[[ PROVIDED INFORMATION open ]]

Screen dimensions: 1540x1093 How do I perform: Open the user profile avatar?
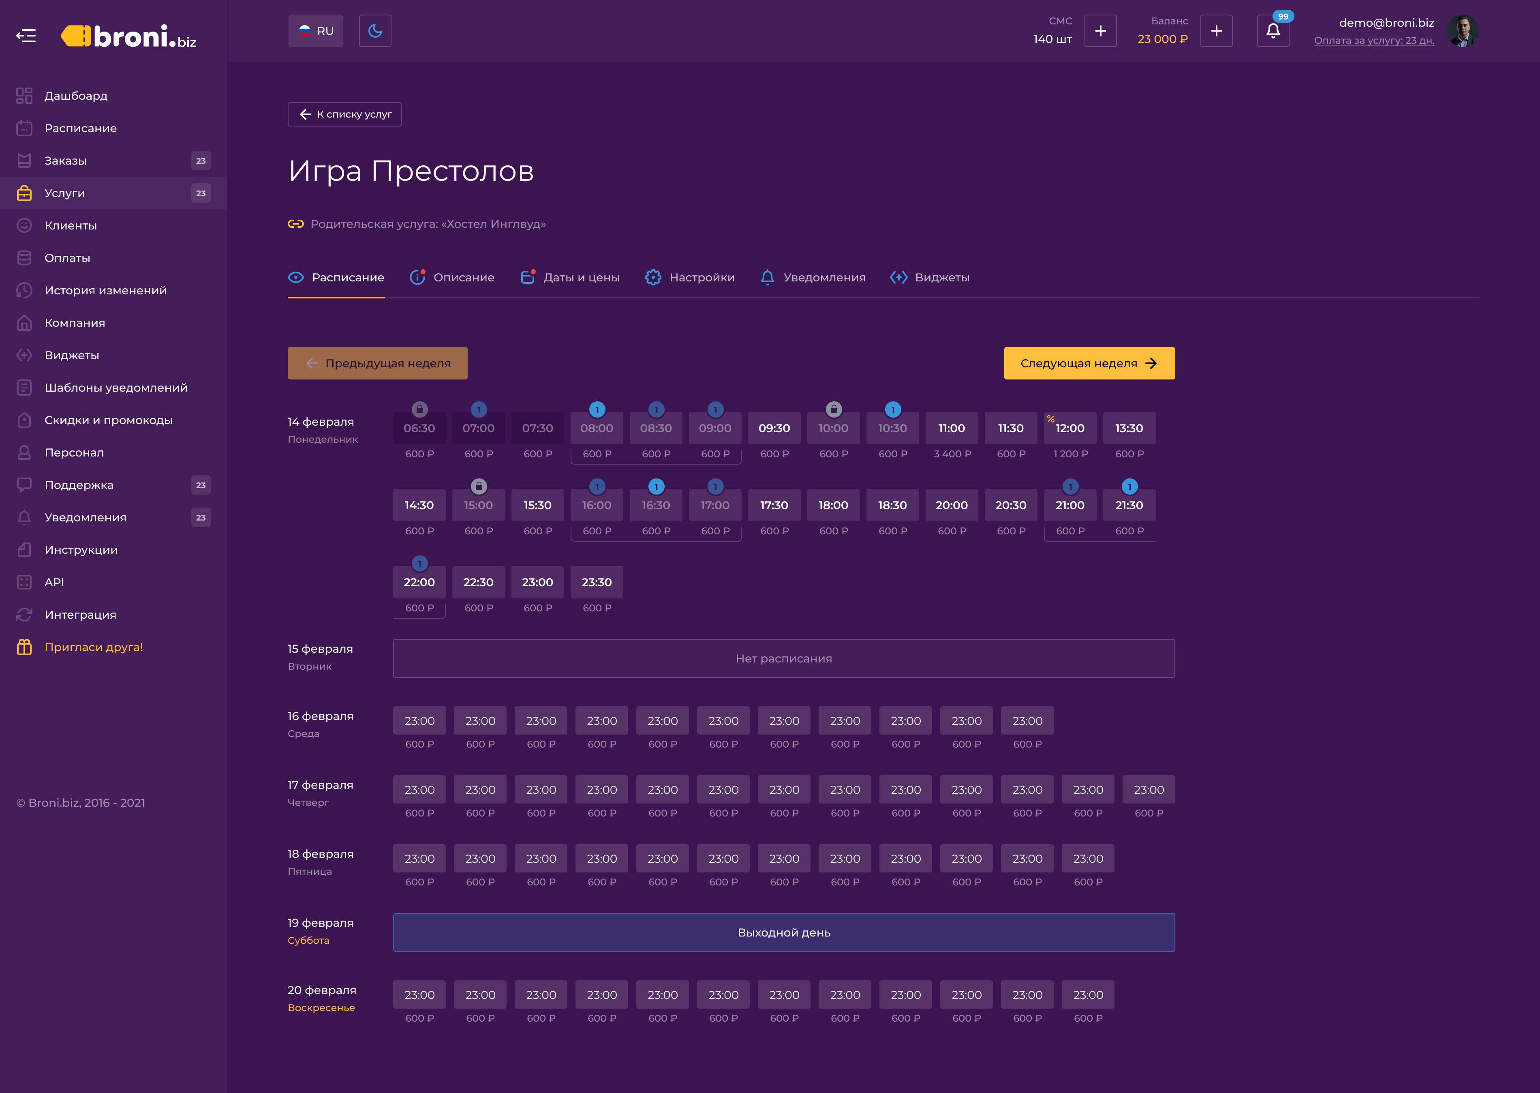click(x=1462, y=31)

[[ PROVIDED INFORMATION closed ]]
[[ PROVIDED INFORMATION open ]]

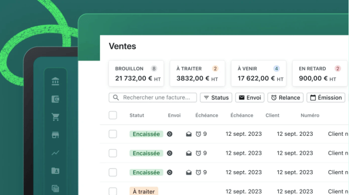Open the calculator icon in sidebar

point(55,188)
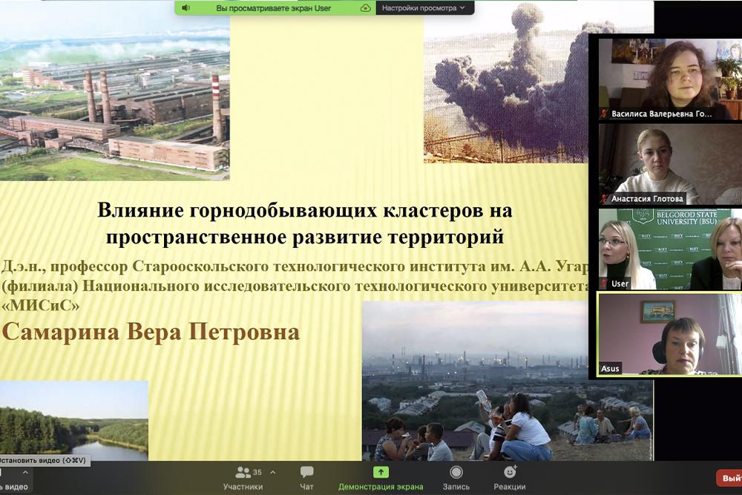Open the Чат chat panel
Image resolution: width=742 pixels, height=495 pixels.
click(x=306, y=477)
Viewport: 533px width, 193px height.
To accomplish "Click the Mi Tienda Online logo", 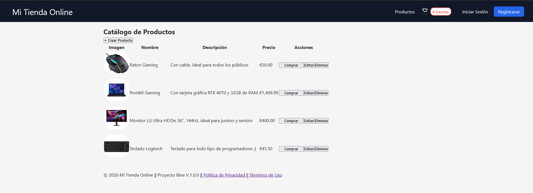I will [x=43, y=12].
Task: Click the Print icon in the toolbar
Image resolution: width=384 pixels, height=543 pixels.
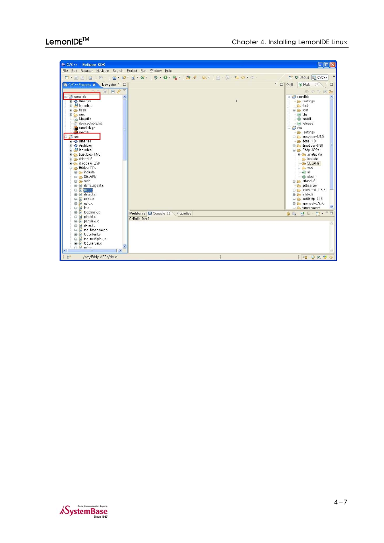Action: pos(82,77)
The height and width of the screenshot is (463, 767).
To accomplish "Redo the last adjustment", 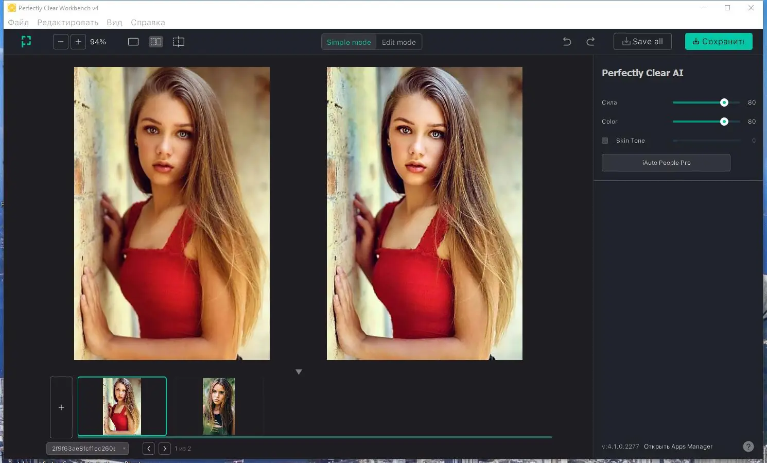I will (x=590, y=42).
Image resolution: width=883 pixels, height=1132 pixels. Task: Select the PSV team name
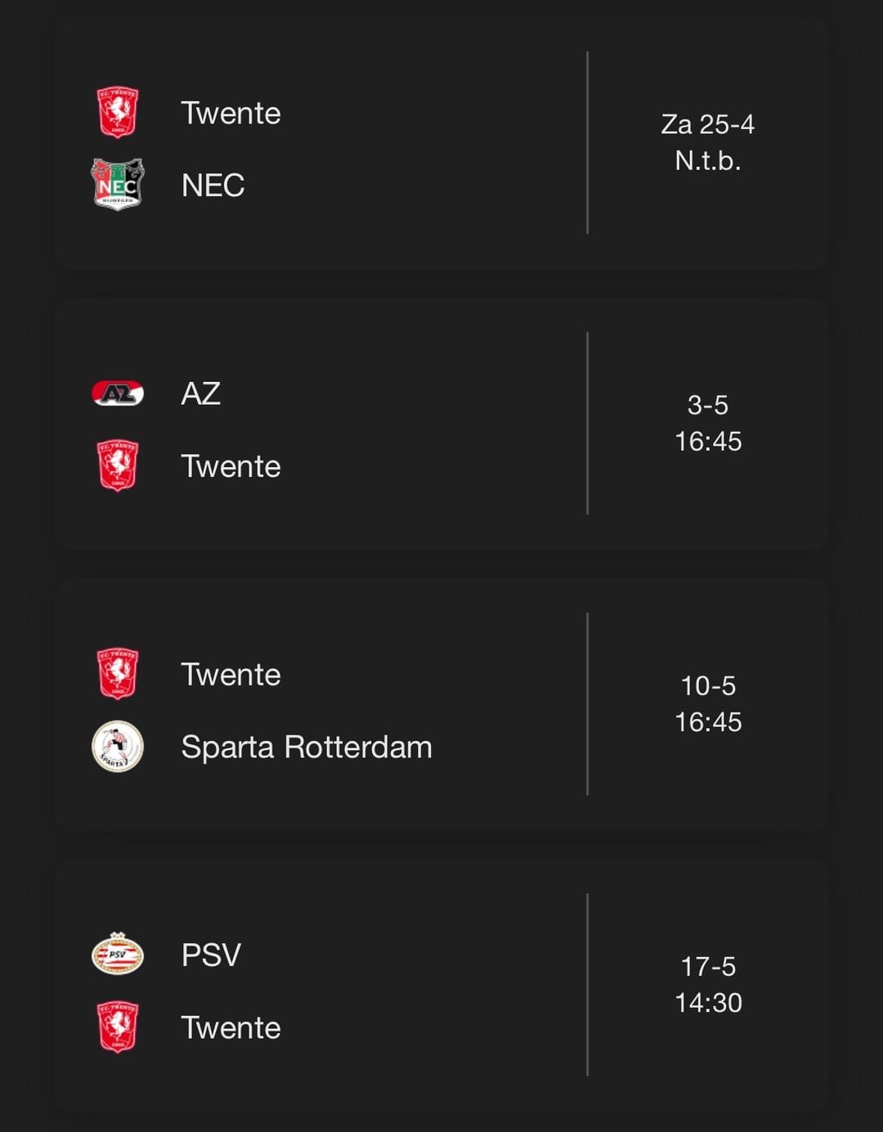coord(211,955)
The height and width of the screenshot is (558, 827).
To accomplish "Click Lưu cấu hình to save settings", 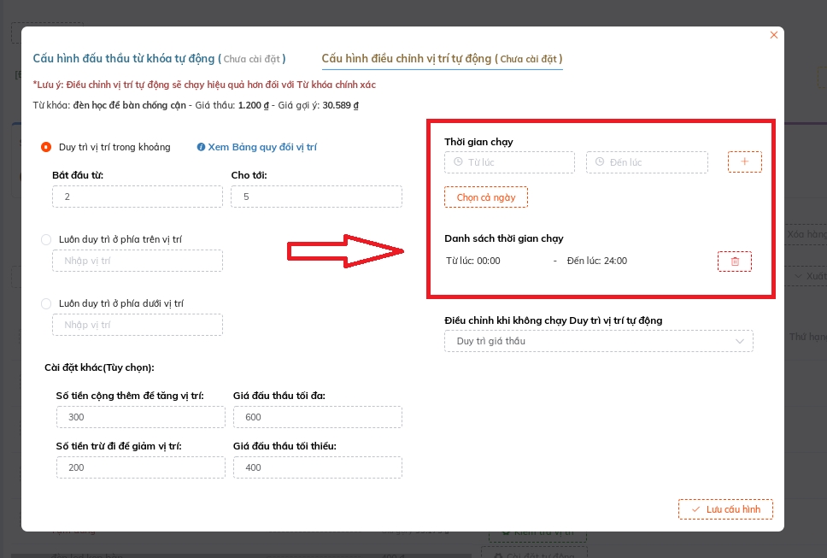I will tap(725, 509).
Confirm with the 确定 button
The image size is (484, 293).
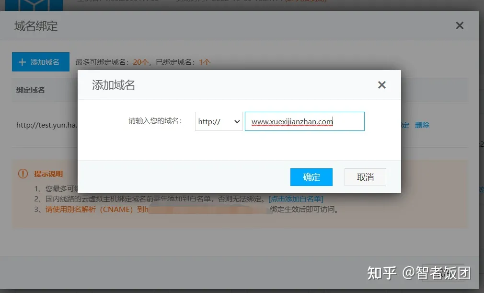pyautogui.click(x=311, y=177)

[[ PROVIDED INFORMATION closed ]]

WHAT IS REQUIRED => Where a line of the records has the string "screenshot", return that line.

WRITTEN ANSWER =>
The height and width of the screenshot is (463, 767).
The height and width of the screenshot is (558, 827).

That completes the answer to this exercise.